第二天(第5/19页)

无论如何,从早上开始,他和他的伙伴们只想到吃,您有没有注意到,神父,在大难临头时,男人岂不是只长着四条腿的肚子吗?他们花一个早上的时间千方百计寻找酒店的出口,但他们一旦确定我们己经被封死时,他们反而若无其事了!他们坐在客厅里,开始狼吞虎咽,后来,奥斯卡洋洋得意地告诉大家,他找到了一个储存蜡烛和汽灯的地方,清点食品库存后,大家可以坚持两个星期!可是,人家不想坚持,人家要出去!

正如祸不单行那样,忽然嵌入了一个不速之客!我一开始没有认出她来,原来长发鬼影就是昨晚那个为我们端挪威油煎荷包蛋的女招待!年方二十的鲜嫩姑娘,保证没有整修过门面,此等尤物的存在就是对他人的嘲笑,她完全违反了重力定律,身上的肌肉没有一点松弛。跟她在一起,一个脑瓜会被洗劫得荡然无存。您该听到她回答我的问题吧,叽里咕唱,像肠子饿得咕咕叫,尽是单音词……要是我没有比较语言学博士文凭,我真没有把握能全听明白。说来说去就是告诉我们,她睡在楼上是因为下大雪,被困在这里了,还说经理半夜出去了没有回来!

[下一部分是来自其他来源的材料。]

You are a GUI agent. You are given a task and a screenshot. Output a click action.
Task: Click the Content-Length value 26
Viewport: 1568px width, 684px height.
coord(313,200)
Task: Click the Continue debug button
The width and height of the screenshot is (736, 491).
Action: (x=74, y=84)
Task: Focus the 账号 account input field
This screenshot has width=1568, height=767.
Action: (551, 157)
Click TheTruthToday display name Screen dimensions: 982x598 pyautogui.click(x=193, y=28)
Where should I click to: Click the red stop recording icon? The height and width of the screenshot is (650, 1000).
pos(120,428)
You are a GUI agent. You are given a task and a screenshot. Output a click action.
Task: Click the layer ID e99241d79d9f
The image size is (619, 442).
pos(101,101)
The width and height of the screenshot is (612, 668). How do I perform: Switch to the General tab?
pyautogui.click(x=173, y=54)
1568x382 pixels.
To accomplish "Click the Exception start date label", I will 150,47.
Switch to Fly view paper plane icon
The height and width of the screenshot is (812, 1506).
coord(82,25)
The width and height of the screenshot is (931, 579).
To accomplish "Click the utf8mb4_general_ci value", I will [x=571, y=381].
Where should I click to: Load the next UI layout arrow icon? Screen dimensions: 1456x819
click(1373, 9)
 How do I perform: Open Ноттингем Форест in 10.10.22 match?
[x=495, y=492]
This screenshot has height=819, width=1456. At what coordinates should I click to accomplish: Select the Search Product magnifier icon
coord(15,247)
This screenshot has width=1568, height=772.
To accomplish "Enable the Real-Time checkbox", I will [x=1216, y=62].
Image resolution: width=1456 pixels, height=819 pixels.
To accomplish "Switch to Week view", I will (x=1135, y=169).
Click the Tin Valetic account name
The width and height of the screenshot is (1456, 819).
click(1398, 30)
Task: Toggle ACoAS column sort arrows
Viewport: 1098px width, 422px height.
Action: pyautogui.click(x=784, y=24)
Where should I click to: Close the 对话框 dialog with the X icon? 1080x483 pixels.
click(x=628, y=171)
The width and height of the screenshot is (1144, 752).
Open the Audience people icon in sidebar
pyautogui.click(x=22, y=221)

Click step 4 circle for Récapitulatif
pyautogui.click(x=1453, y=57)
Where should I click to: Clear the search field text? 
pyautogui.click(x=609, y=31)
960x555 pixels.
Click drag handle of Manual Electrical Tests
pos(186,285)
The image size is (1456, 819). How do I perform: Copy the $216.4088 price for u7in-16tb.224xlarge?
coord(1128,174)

好了,我觉得,我的非基督徒感情就要像火山一样爆发,因此,在发作之前我得刹车才是。另外还得记下一笔,这个周末将是神秘莫测的周末。但愿如此!

5月5日 星期六

于是,我很快就以女服务生的身份融入到这伙人中去了。扮演傻瓜服务生的角色毫不困难,我们的知识分子对他们自己过于自满,以至于他们居然把我归为“间歇性神经元”。女人,金发,服务生:应当说,我取得了三连胜。(5)

总而言之,形势对我很理想。

午餐期间,我得以对充满敌意的福迷界进行精准的观察。伊娃新一轮的大吵大闹为我们大开胃口。我们只等她和波波让我们入席;她首先到来,紧绷着脸,带着复仇的傲慢。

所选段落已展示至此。